WORK INSTRUCTION: In the entries below, find the line with "Grab the Definition" and the line with "Task: Expand the 2023(87) year heading". Return those two lines and all lines between them, exactly.

══════

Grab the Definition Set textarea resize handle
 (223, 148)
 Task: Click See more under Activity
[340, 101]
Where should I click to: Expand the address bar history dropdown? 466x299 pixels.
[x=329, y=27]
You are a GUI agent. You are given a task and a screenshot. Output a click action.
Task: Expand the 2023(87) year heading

══════

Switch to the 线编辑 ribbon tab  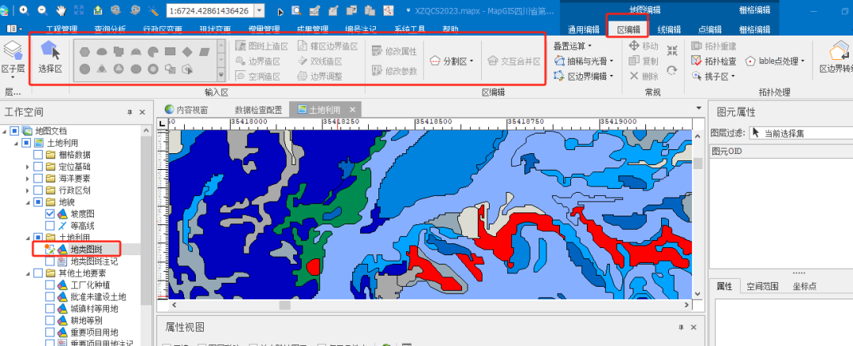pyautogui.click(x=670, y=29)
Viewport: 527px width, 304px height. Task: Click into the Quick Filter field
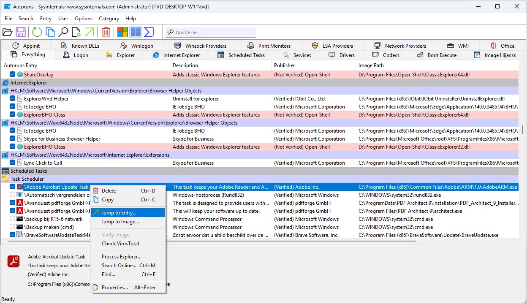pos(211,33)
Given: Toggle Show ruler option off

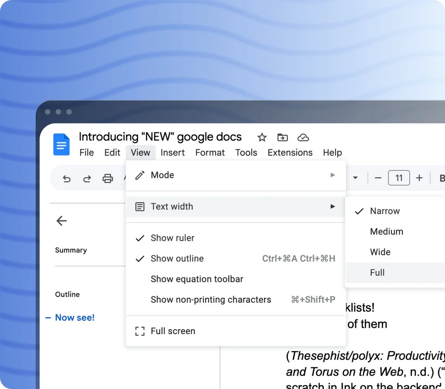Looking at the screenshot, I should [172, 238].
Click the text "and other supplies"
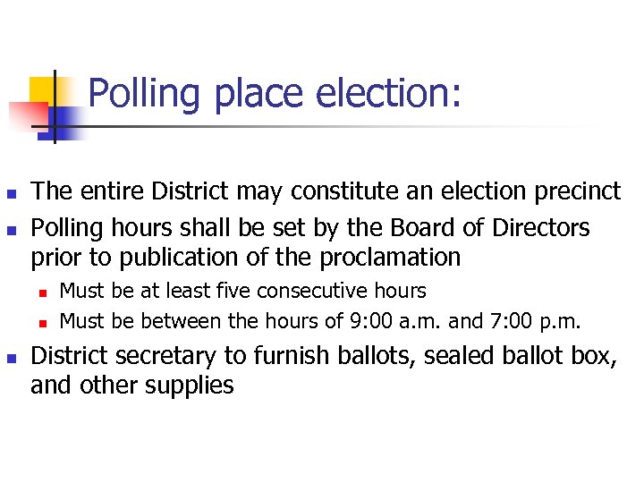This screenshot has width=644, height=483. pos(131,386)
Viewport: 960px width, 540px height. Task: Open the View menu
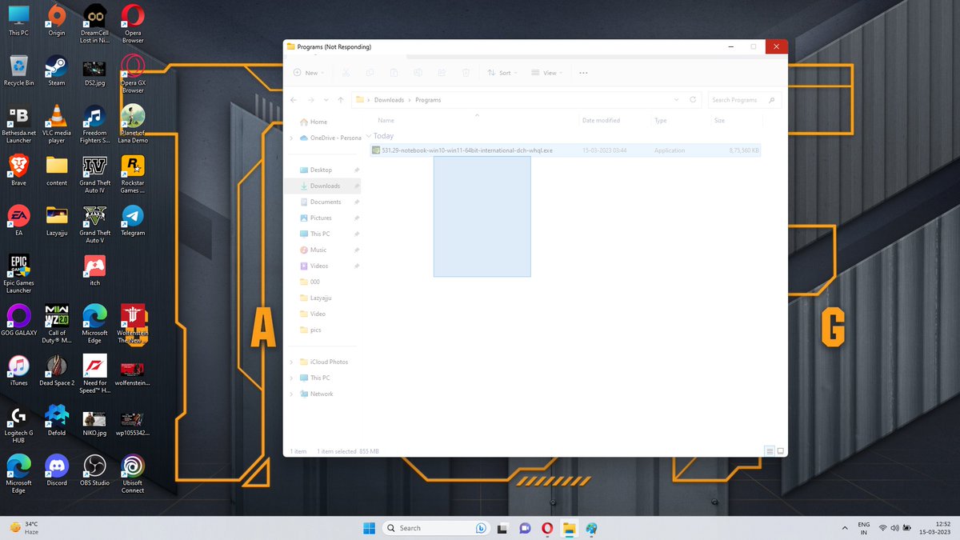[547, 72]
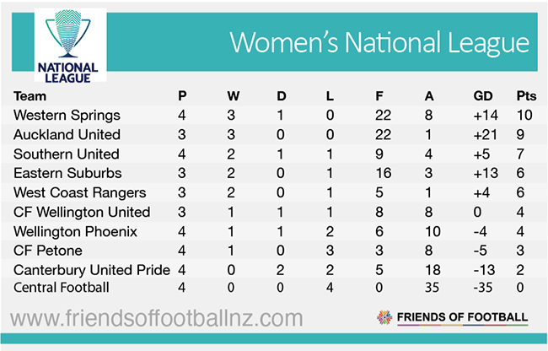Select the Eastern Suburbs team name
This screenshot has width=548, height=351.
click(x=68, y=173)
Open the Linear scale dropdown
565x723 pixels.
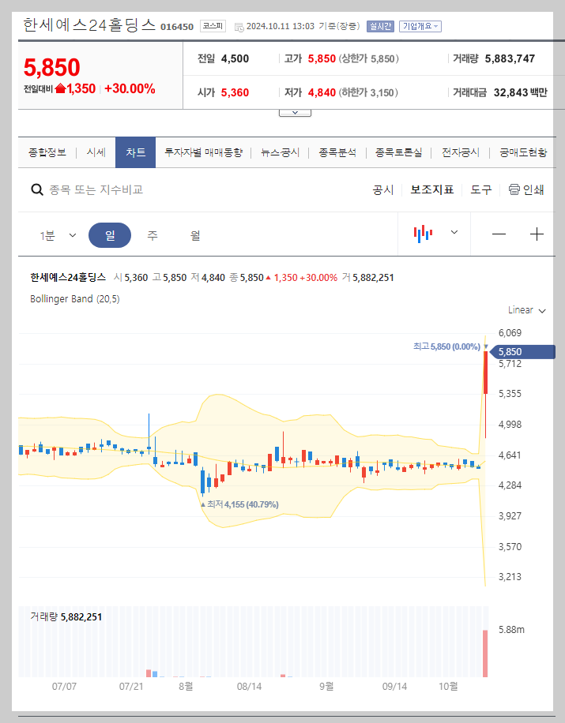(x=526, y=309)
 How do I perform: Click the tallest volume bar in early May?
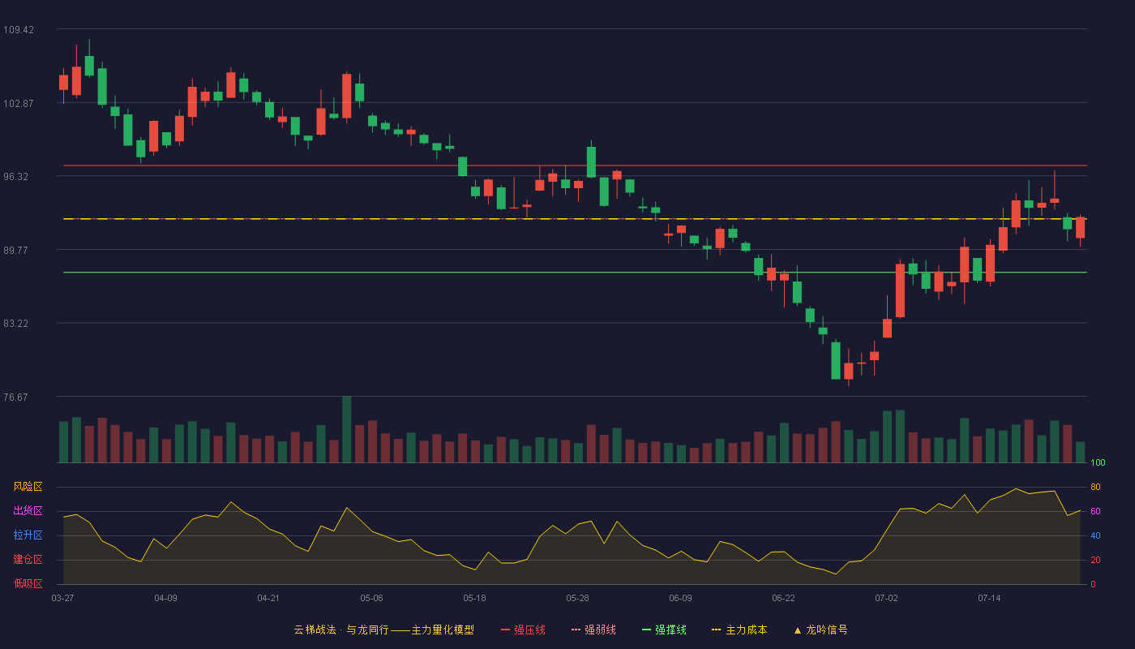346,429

══════

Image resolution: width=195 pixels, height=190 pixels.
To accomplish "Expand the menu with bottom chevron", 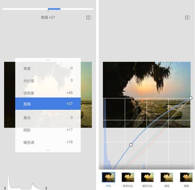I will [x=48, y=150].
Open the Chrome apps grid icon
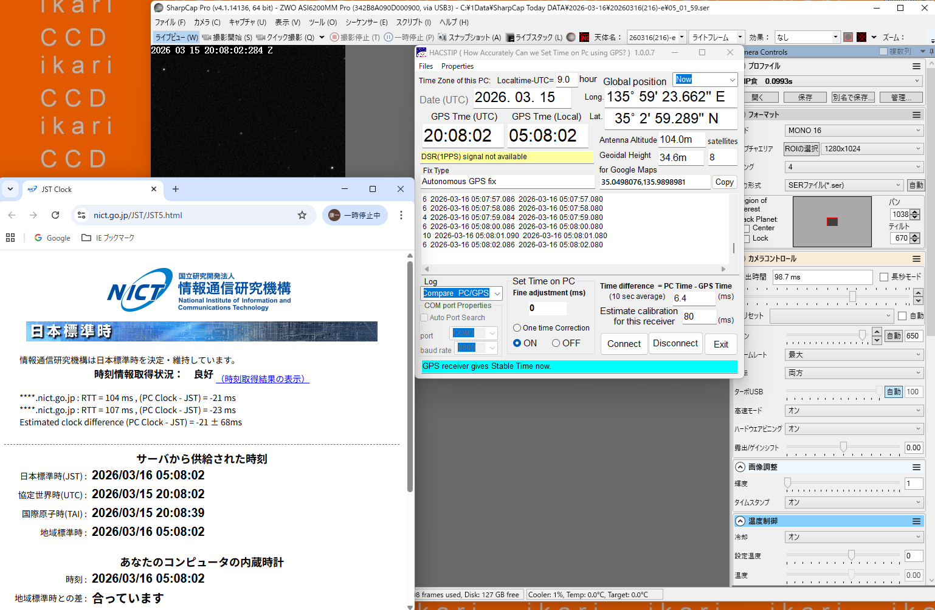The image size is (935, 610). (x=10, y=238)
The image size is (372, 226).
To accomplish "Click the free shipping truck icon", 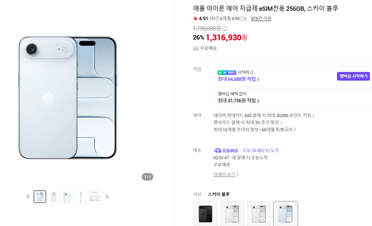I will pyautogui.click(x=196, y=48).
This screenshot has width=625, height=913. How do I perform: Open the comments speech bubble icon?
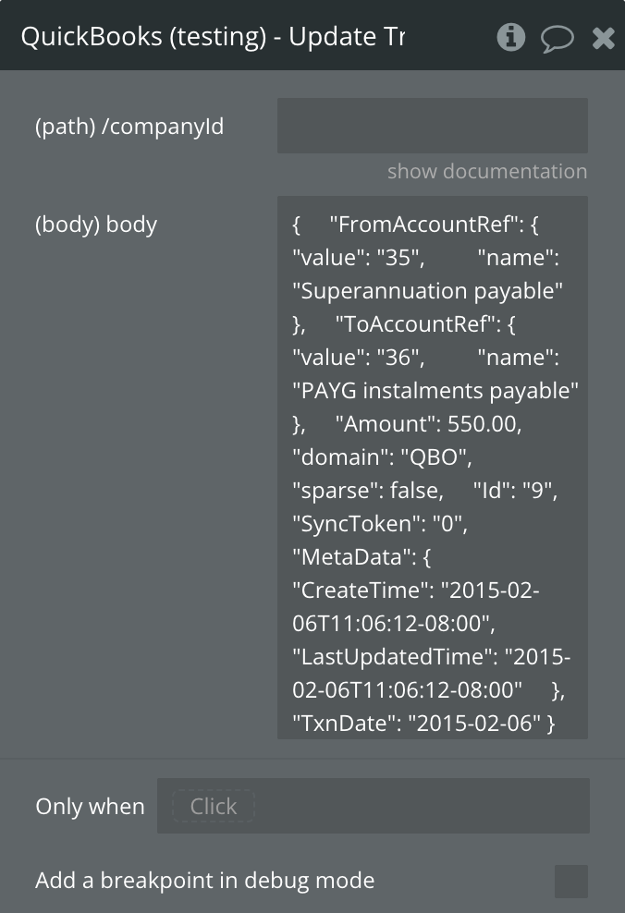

══════

EXERCISE ANSWER:
Grab the Definition Set textarea resize handle
 (223, 148)
 Task: Click See more under Activity
[340, 101]
Where should I click to: Expand the address bar history dropdown? 466x299 pixels.
[x=329, y=27]
You are a GUI agent. You are given a task and a screenshot. Output a click action.
Task: Expand the 2023(87) year heading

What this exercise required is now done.